Work to be completed:
Please pull out every line below that contains the string "pyautogui", copying each one in full.

Records shown:
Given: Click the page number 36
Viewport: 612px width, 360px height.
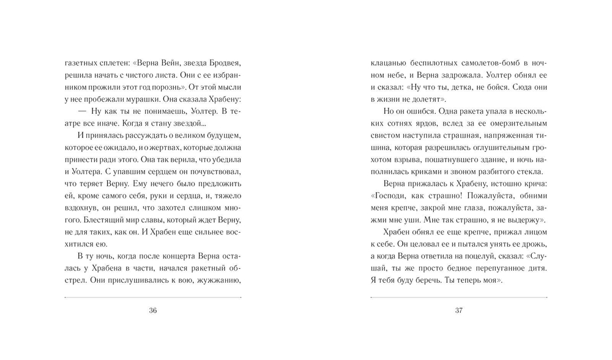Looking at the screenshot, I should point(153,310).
* * *
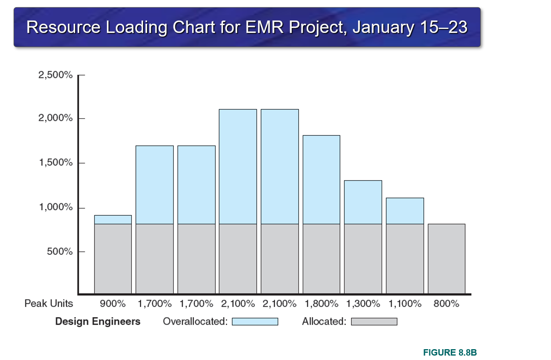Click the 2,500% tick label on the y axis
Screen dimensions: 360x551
...
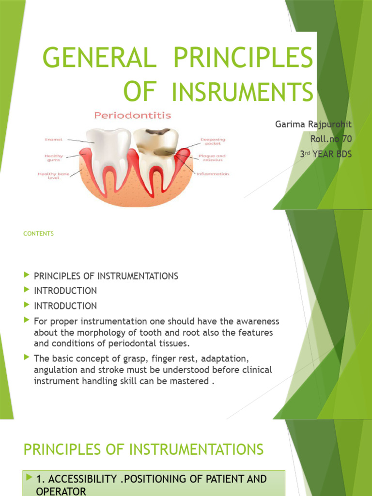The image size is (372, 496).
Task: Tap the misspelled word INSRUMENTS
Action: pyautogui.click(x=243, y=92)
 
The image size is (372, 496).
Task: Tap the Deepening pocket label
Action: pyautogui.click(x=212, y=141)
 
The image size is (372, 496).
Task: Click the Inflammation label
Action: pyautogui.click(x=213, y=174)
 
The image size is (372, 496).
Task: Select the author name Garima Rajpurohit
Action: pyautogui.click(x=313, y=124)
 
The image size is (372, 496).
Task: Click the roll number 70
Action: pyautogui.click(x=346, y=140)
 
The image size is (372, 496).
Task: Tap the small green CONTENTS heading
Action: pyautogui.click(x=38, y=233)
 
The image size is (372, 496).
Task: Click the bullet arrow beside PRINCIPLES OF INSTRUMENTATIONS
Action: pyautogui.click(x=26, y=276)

Task result:
Action: pyautogui.click(x=243, y=92)
Action: pyautogui.click(x=212, y=141)
Action: pyautogui.click(x=213, y=174)
Action: pyautogui.click(x=313, y=124)
Action: pyautogui.click(x=346, y=140)
Action: pyautogui.click(x=38, y=233)
Action: pyautogui.click(x=26, y=276)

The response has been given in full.